▶ [Stored dataset items]:
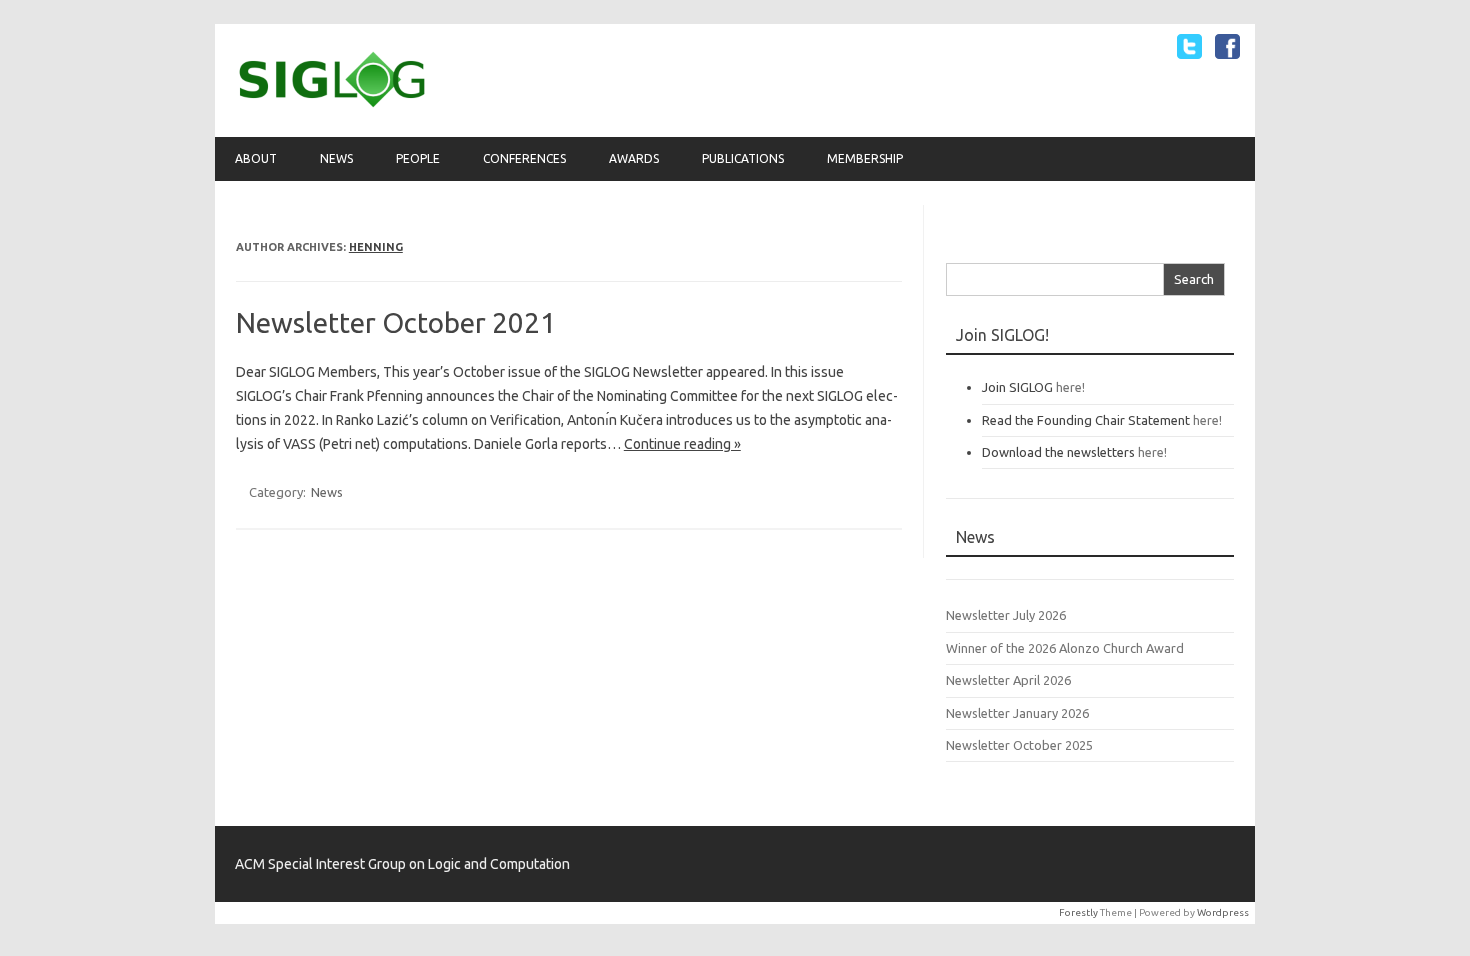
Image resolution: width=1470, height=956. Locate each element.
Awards (634, 158)
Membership (865, 158)
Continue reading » (682, 444)
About (256, 158)
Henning (376, 247)
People (418, 158)
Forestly (1078, 912)
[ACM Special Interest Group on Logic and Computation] (332, 103)
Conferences (524, 158)
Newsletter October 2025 (1019, 745)
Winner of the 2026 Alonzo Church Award (1065, 648)
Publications (743, 158)
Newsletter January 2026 (1017, 713)
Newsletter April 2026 (1008, 680)
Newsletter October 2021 (396, 322)
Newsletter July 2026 (1006, 615)
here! (1070, 387)
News (336, 158)
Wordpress (1223, 912)
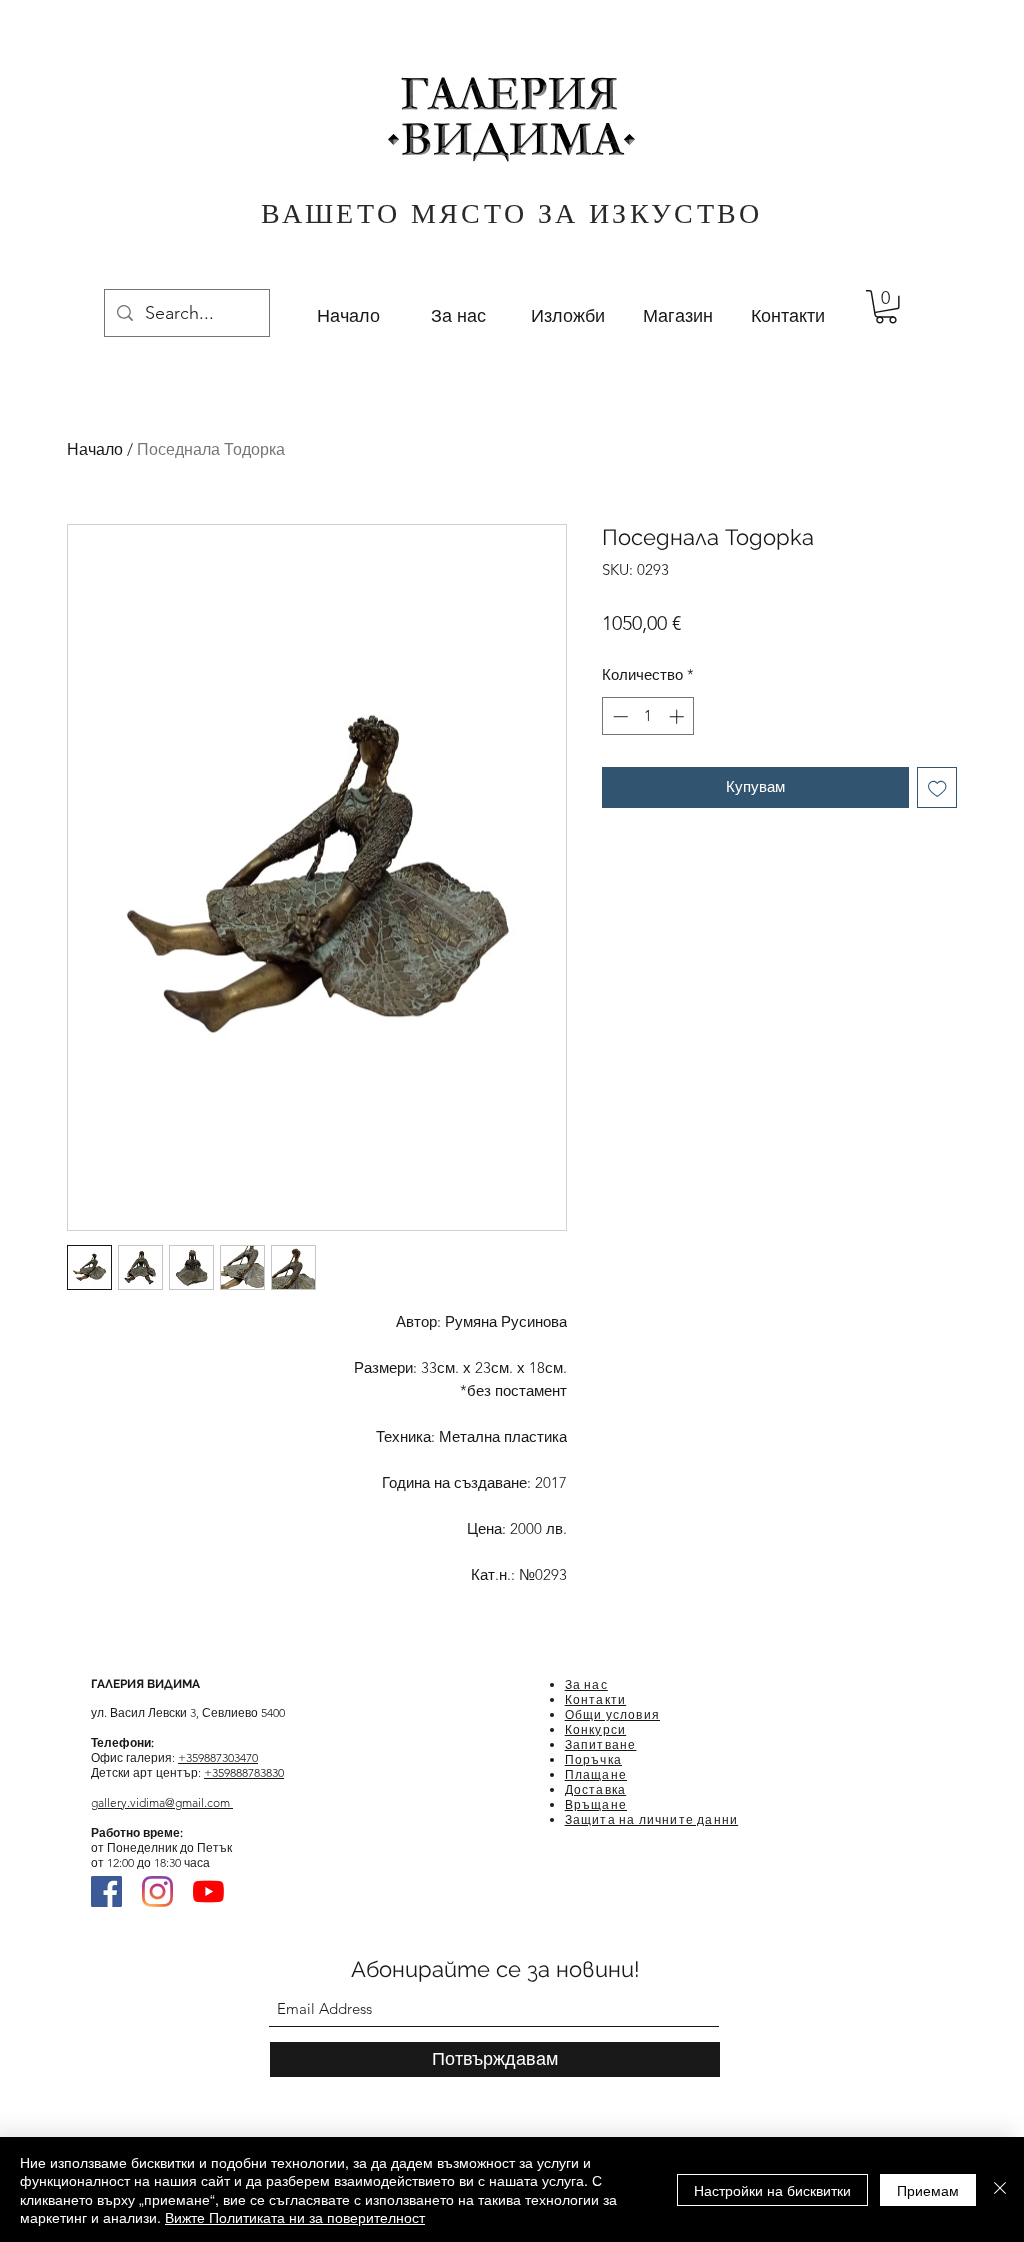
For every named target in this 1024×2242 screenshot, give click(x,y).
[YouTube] (208, 1891)
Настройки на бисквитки (772, 2190)
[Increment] (678, 716)
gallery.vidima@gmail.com (162, 1802)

▶ [Problem]: Look over the data above and show each line that contains "October".

▶ [Your solution]:
Newsletter October 2025 (1019, 745)
Newsletter October 2021 (396, 322)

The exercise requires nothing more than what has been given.